• _EXERCISE DESCRIPTION_: Reproduce word for word the lines of the material starting at the line that contains "Select reCAPTCHA service filter in sidebar" and ending at the last line of the material. Leave the pictures out of your answer.
* Start DATA LISTING *
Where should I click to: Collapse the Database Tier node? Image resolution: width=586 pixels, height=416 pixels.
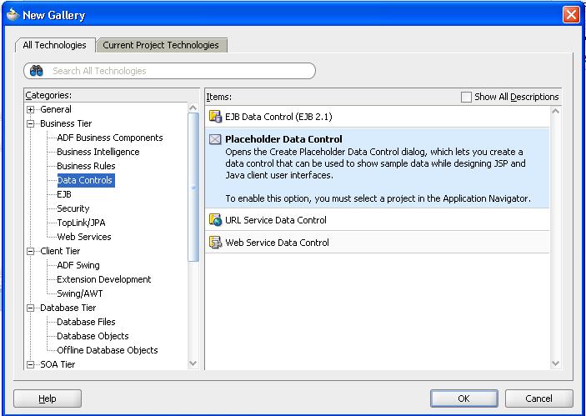pyautogui.click(x=31, y=308)
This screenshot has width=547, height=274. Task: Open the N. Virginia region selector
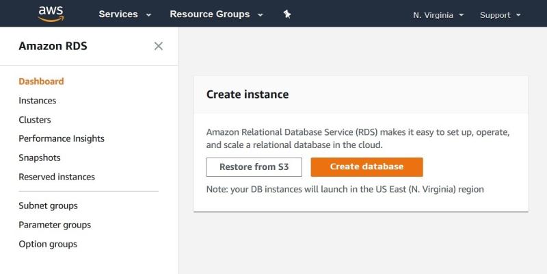coord(438,14)
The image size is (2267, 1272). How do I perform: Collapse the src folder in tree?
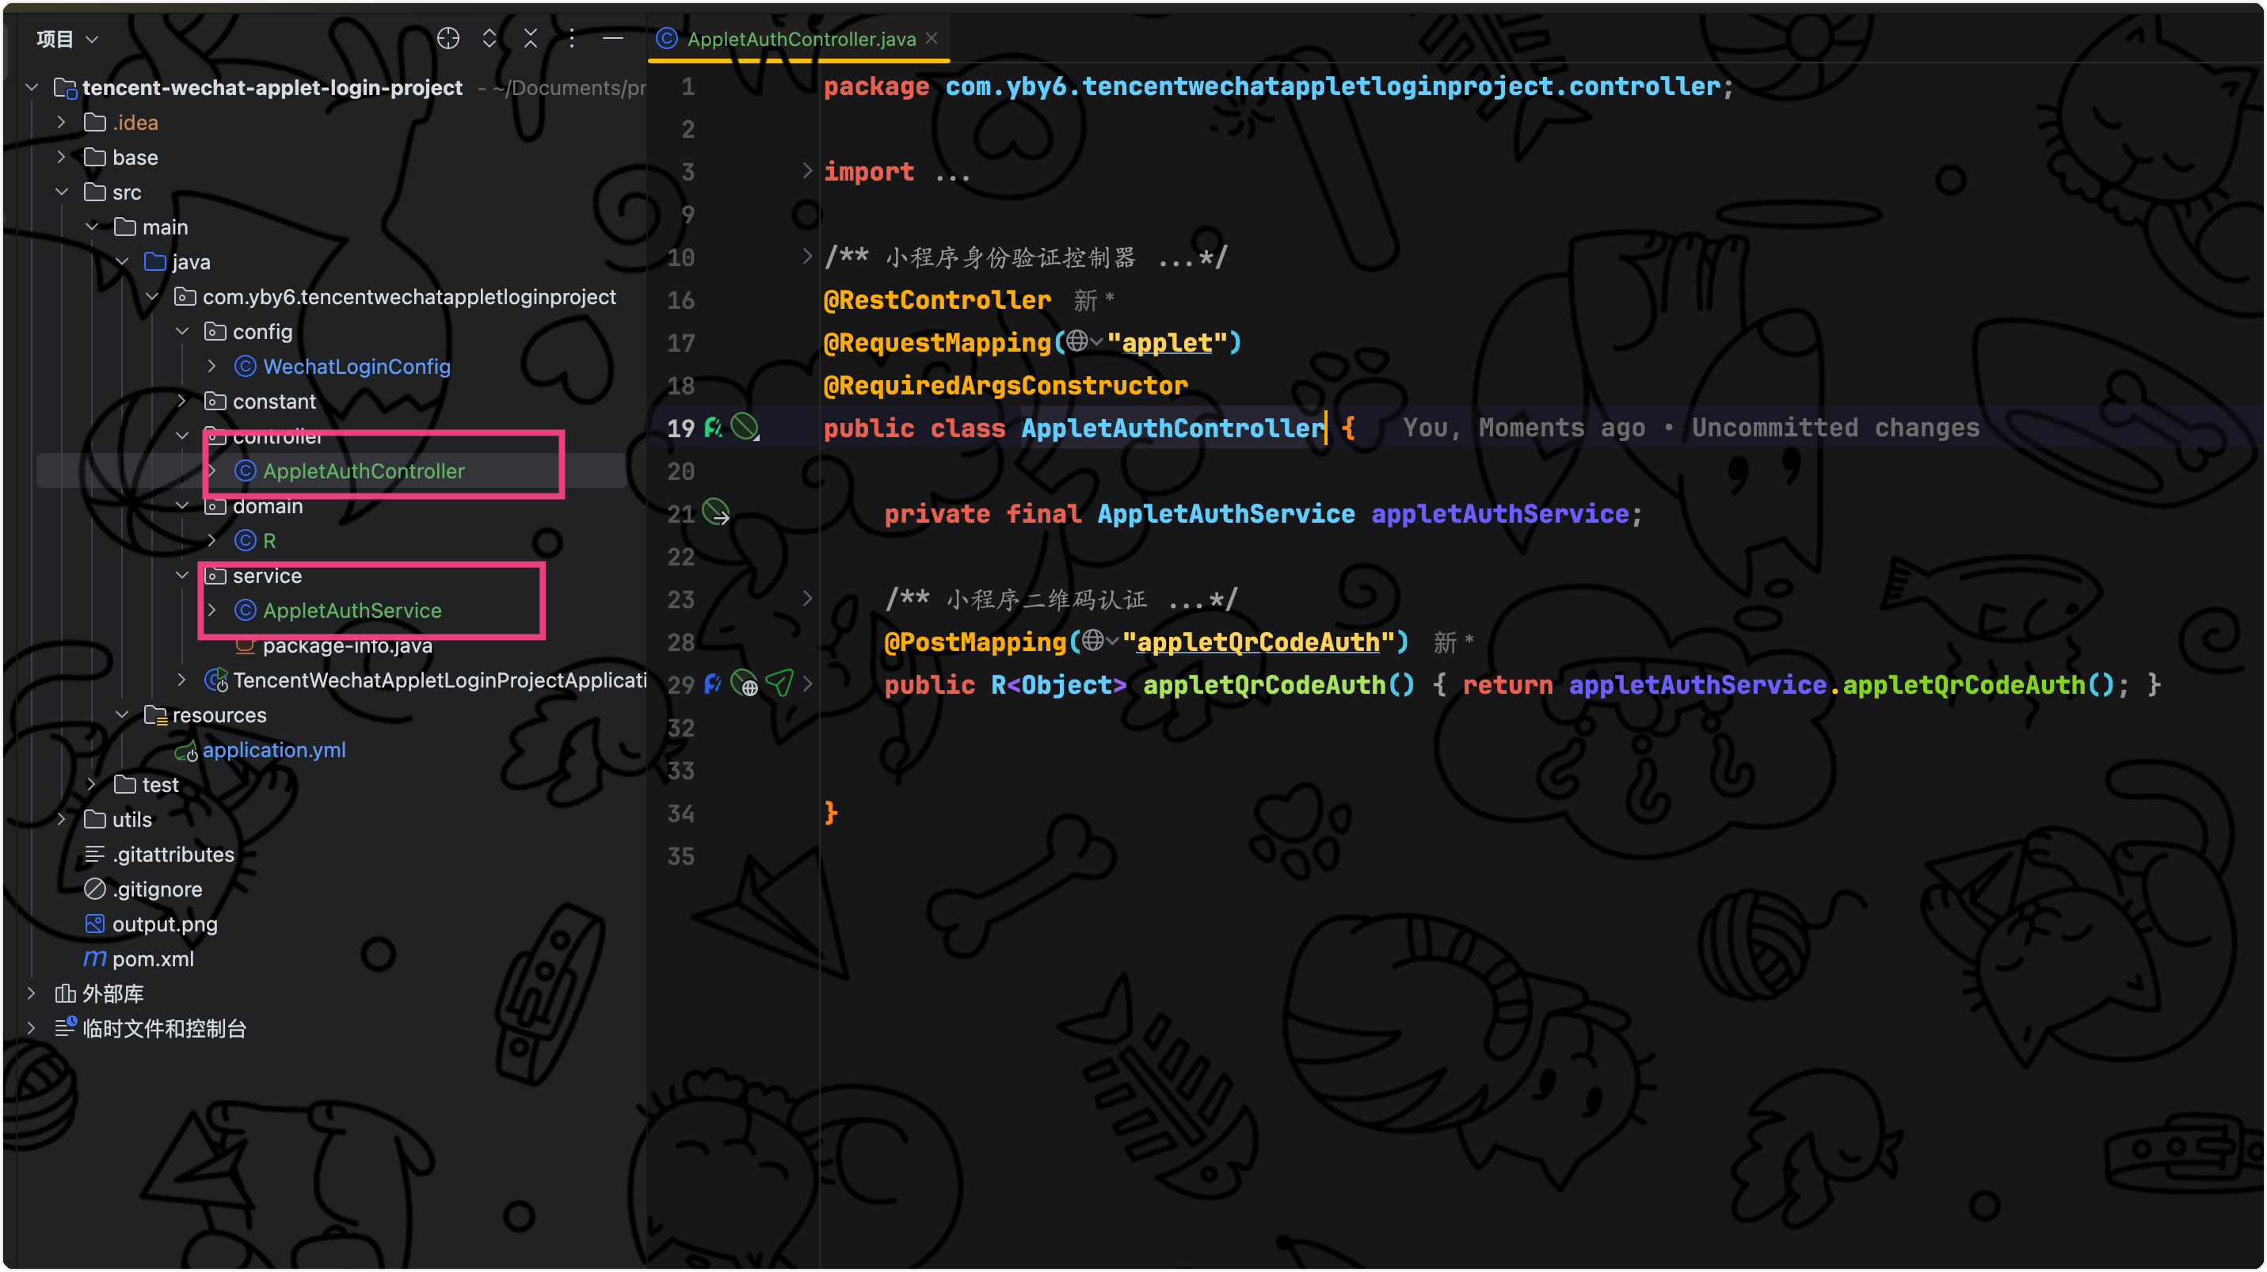click(x=62, y=192)

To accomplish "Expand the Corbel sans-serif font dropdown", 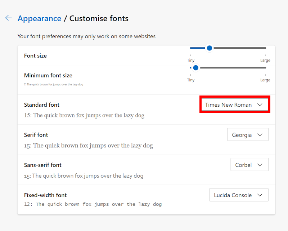I will [249, 165].
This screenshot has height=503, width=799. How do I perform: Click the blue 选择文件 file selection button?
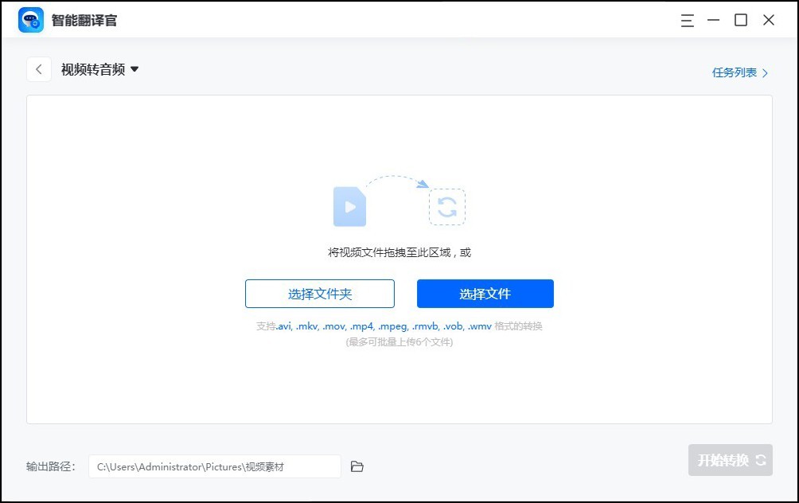pyautogui.click(x=485, y=294)
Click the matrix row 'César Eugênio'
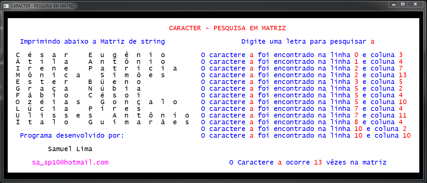Screen dimensions: 427x183 (x=91, y=55)
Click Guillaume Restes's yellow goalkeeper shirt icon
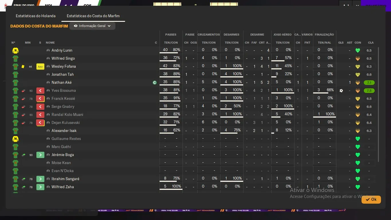 [15, 139]
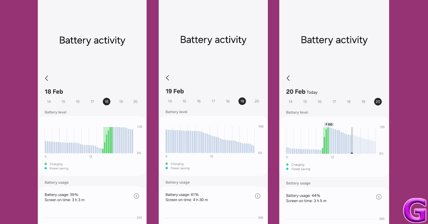Image resolution: width=428 pixels, height=224 pixels.
Task: Tap the 100 charging bolt badge
Action: pyautogui.click(x=328, y=124)
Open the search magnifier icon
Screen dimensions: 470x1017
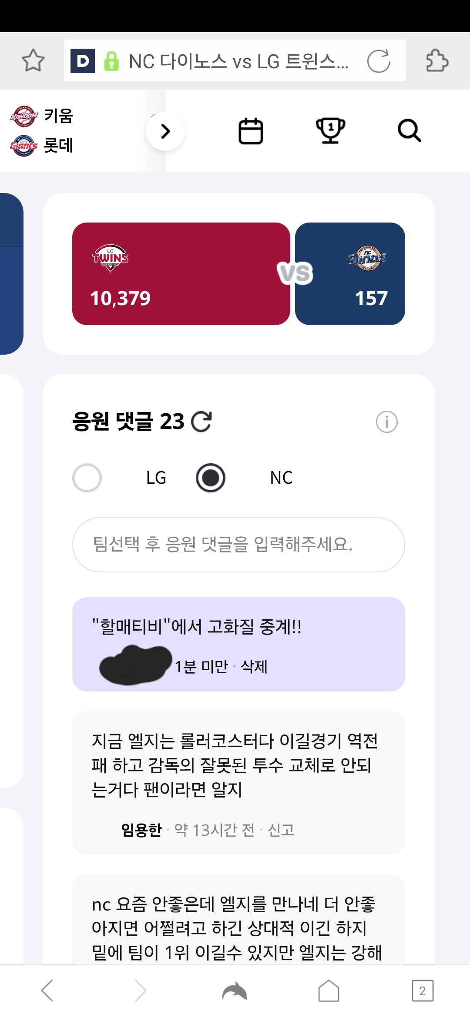click(409, 131)
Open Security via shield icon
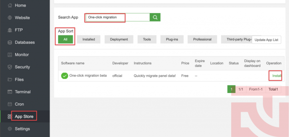The height and width of the screenshot is (137, 289). point(10,67)
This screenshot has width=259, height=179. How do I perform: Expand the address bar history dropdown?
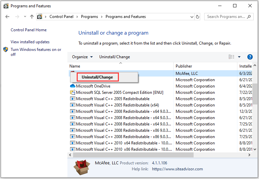(192, 17)
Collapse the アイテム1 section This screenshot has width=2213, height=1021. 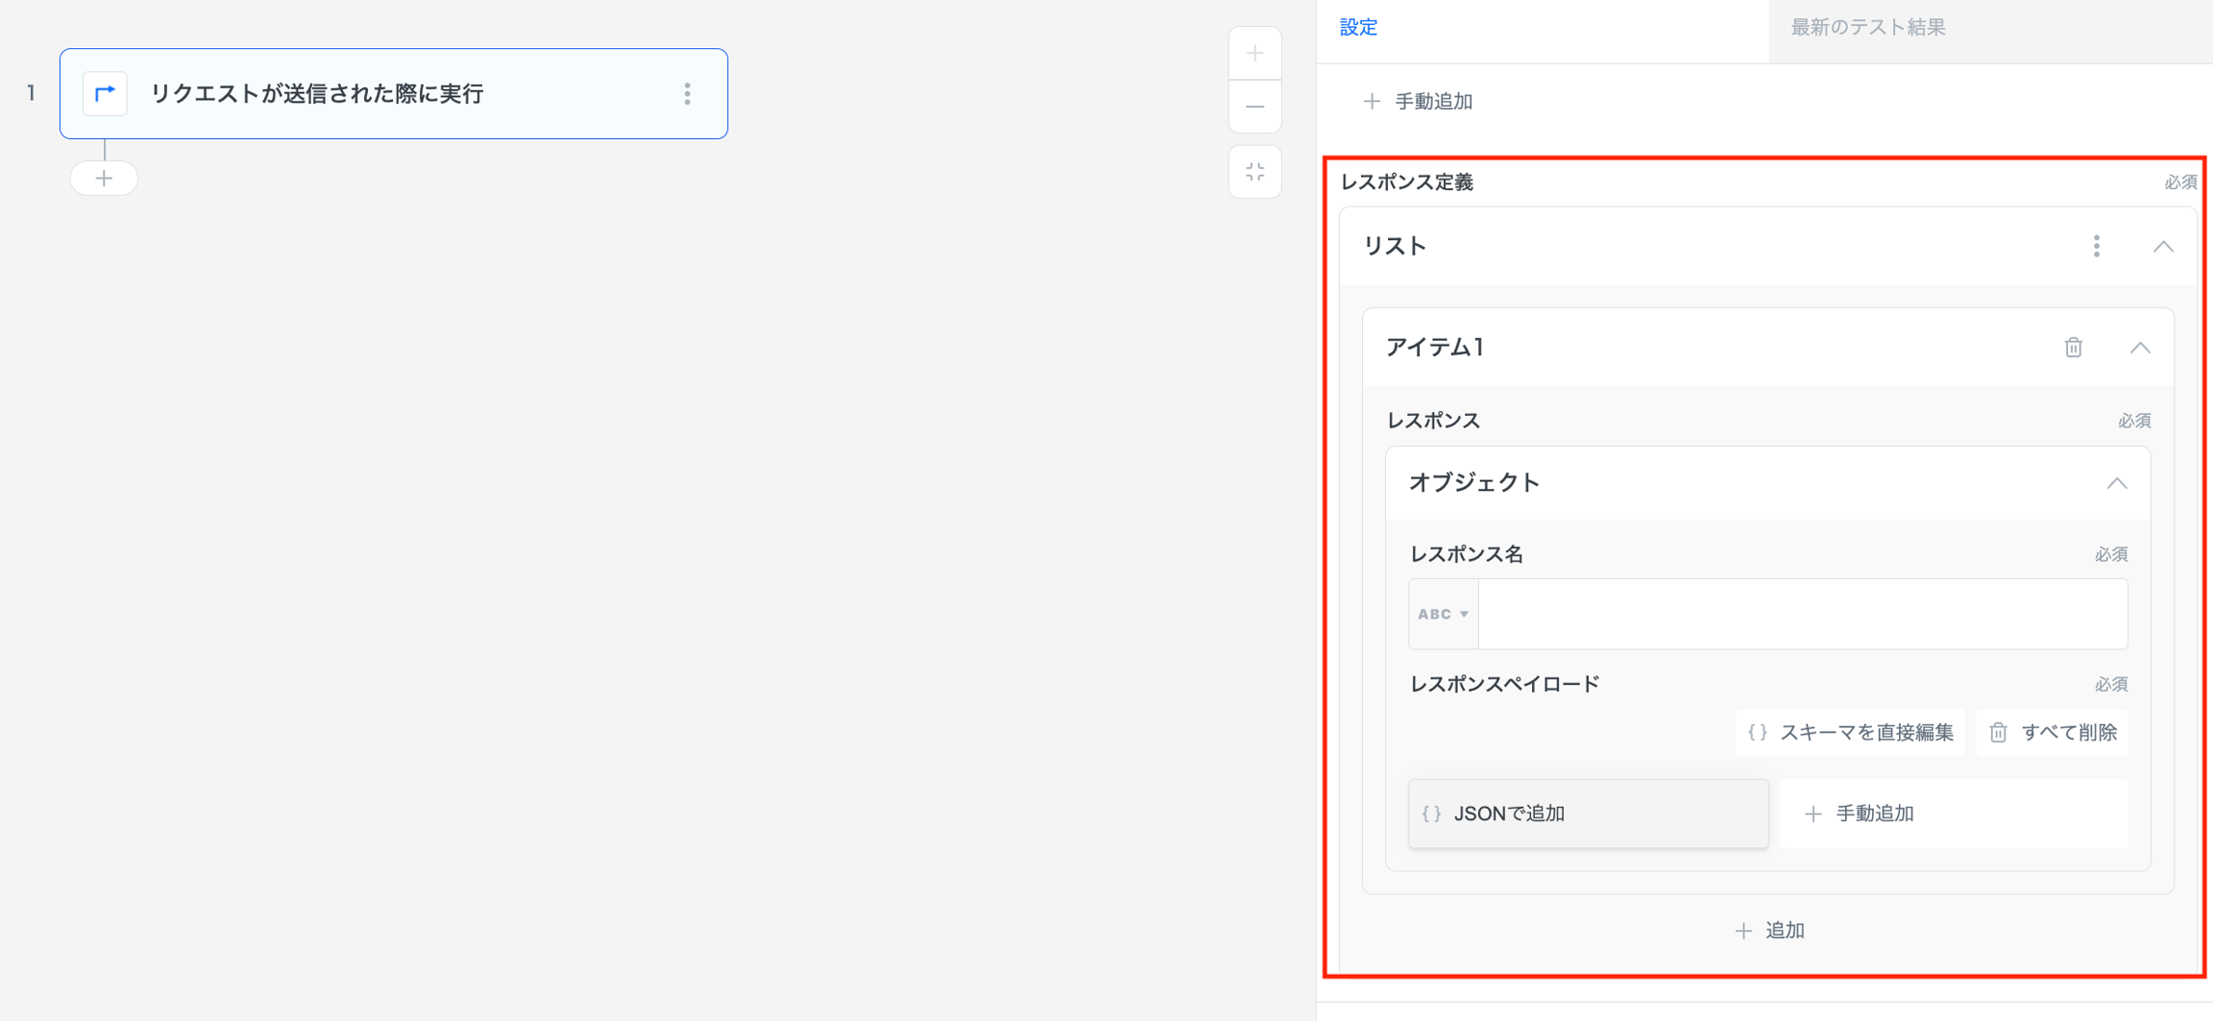click(2139, 348)
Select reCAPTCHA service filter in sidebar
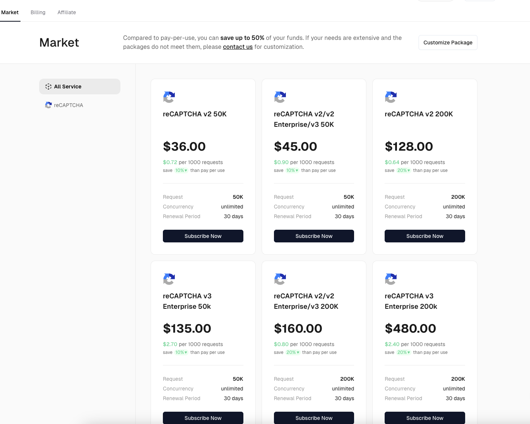This screenshot has width=530, height=424. [64, 105]
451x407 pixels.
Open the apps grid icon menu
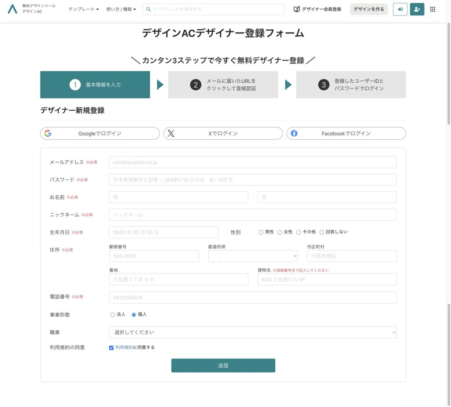click(x=433, y=9)
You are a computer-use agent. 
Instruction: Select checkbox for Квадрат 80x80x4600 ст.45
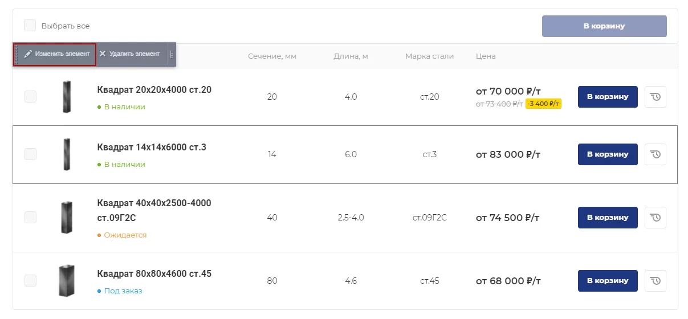[30, 281]
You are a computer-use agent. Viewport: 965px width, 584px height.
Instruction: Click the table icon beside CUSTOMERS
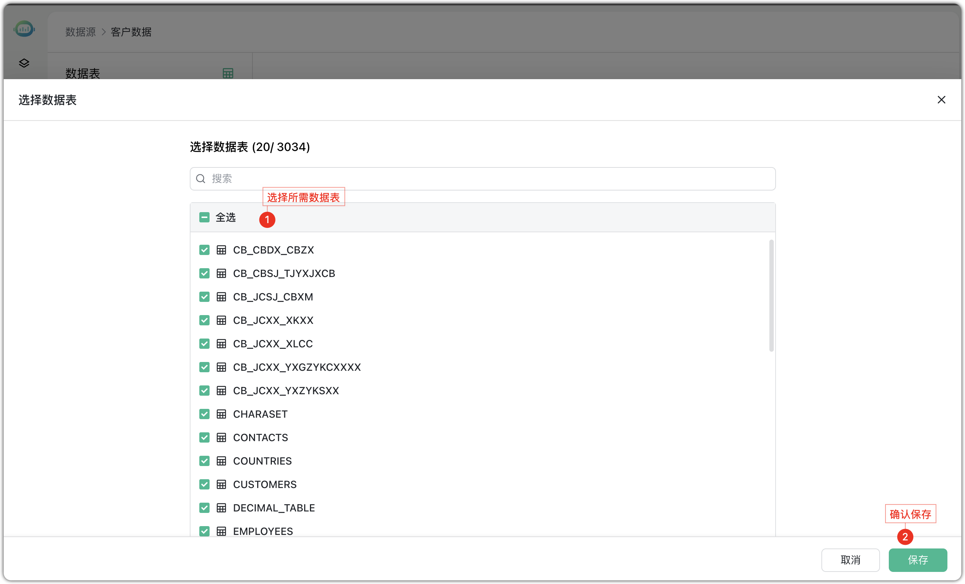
* End DATA LISTING *
• _RESULT BELOW_:
Select reCAPTCHA service filter in sidebar
This screenshot has width=530, height=424. [64, 105]
451x407 pixels.
Open the apps grid icon menu
click(x=433, y=9)
You are a computer-use agent. 
Instruction: Select checkbox for Квадрат 80x80x4600 ст.45
[30, 281]
You are a computer-use agent. Viewport: 965px width, 584px height.
Instruction: Click the table icon beside CUSTOMERS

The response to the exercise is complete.